All of us developed our coy little tricks with copy. Reading these old pieces, I recognize one of mine. I never admitted having seen anything myself. In describing a scene I invariably put it in the mouth of someone else. I forget why-1 did this. Perhaps I felt that it would be more believable if told by someone else. Or it is possible that I felt an interloper, and eavesdropper on the war, and was a little bit ashamed of being there at all. Maybe I was ashamed that I could go home and soldiers couldn’t. But it was often neither safe nor comfortable being a correspondent. A great part of the services were in supply and transport and office work. Even combat units got some rest after a mission was completed. But the war correspondents found that their papers got restive if they weren’t near where things were happening. The result was that the correspondents had a very high casualty rate.
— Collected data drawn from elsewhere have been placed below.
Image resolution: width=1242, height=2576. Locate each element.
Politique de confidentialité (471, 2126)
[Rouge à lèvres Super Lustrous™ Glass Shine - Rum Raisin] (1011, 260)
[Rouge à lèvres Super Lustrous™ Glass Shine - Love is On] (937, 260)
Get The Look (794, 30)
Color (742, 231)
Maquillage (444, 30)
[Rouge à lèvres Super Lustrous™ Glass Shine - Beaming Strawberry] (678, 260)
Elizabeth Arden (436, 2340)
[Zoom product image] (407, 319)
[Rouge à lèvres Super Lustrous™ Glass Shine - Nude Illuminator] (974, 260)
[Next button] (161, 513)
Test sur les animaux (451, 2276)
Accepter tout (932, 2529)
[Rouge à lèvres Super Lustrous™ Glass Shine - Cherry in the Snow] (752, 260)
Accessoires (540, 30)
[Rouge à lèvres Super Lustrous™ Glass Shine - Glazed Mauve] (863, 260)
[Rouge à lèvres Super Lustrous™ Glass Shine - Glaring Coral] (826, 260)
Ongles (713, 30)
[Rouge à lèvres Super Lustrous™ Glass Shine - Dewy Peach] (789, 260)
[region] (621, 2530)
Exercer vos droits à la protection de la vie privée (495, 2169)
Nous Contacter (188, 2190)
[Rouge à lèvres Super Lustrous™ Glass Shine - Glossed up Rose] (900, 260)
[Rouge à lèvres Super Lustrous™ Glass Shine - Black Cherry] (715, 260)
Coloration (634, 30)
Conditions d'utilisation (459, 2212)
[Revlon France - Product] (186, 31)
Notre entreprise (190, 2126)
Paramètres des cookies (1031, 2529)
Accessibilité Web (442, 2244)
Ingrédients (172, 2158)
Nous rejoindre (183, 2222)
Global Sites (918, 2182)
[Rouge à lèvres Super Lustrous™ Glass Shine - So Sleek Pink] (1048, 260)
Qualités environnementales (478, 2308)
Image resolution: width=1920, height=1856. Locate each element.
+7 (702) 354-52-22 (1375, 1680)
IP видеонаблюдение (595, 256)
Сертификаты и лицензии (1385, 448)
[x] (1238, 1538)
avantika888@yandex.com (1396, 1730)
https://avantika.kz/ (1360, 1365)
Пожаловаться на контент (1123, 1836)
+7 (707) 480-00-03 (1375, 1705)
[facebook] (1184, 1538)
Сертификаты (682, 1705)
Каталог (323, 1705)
If you stayed a correspondent long enough and went to the things that were happening, the chances were that you would get it. In reading these reports I am appalled at how many of the reporters are dead. Only a handful of the blithe spirits who made the nights horrible and filled the days with complaints, remain living.

But to get back to the conventions. It was the style to indicate that you were afraid all the time. I guess I was really afraid, but the style was there too. I think this was also designed to prove how brave the soldiers were. And the soldiers were just exactly as brave and as cowardly as anyone else.

We edited ourselves much more than we were edited. We felt responsible to what was called the home front. There was a general feeling that unless the home front was carefully protected from the whole account of what war was like, it might panic. Also we felt we had to protect the armed services from criticism, or they might retire to their tents to sulk like Achilles.

The self-discipline, self-censorship among the war correspondents was surely moral and patriotic but it was also practical in a sense of self-preservation. Some subjects were taboo. Certain people could not be criticized or even questioned. The foolish reporter who broke the rules would not be printed at home and in addition would be put out of the theater by the command, and a correspondent with no theater has no job.

We knew, for instance, that a certain very famous general officer constantly changed press agents because he felt he didn’t get enough headlines. We knew the commander who broke a Signal Corps sergeant for photographing his wrong profile. Several fine field officers were removed from their commands by the jealousy of their superiors because they aroused too much enthusiasm in their men and too much admiration from the reporters. There were consistent sick leaves which were gigantic hangovers, spectacular liaisons between Army brass and WAACs, medical discharges for stupidity, brutality, cowardice, and even sex deviation. I don’t know a single reporter who made use of any of this information. Apart from wartime morals, it would have been professional suicide to have done it. The one man who jumped the gun and scooped the world on the armistice was ruined in his profession, and his career was terminated.